▸ Data to examine
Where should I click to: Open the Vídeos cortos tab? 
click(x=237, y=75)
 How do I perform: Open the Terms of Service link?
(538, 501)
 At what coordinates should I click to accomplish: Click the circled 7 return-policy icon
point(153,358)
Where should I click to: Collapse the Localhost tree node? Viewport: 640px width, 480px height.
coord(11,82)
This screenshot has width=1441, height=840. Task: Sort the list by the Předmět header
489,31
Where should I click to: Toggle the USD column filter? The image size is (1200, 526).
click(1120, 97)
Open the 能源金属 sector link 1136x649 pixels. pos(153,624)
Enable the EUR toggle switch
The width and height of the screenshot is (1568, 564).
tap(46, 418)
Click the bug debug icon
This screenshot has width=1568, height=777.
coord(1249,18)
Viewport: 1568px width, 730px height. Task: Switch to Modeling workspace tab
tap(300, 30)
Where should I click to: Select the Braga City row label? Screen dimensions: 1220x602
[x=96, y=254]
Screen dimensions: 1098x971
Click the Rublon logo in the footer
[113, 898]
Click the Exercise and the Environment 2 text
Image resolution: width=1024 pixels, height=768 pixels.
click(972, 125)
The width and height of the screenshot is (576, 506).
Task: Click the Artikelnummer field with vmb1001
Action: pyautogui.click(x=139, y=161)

▸ Problem to solve
Go through the listing and print each line exactly as it appears.

▸ Expected answer
Where should I click to: Open the Vídeos cortos tab? 
click(x=237, y=75)
 How do I perform: Open the Terms of Service link?
(538, 501)
 At what coordinates should I click to accomplish: Click the circled 7 return-policy icon
point(153,358)
Where should I click to: Collapse the Localhost tree node? Viewport: 640px width, 480px height.
coord(11,82)
This screenshot has width=1441, height=840. Task: Sort the list by the Předmět header
489,31
Where should I click to: Toggle the USD column filter? The image size is (1200, 526).
click(1120, 97)
Open the 能源金属 sector link 1136x649 pixels. pos(153,624)
Enable the EUR toggle switch
The width and height of the screenshot is (1568, 564).
tap(46, 418)
Click the bug debug icon
This screenshot has width=1568, height=777.
coord(1249,18)
Viewport: 1568px width, 730px height. Task: Switch to Modeling workspace tab
tap(300, 30)
Where should I click to: Select the Braga City row label? Screen dimensions: 1220x602
[x=96, y=254]
Screen dimensions: 1098x971
Click the Rublon logo in the footer
[113, 898]
Click the Exercise and the Environment 2 text
Image resolution: width=1024 pixels, height=768 pixels.
click(972, 125)
The width and height of the screenshot is (576, 506).
Task: Click the Artikelnummer field with vmb1001
Action: pyautogui.click(x=139, y=161)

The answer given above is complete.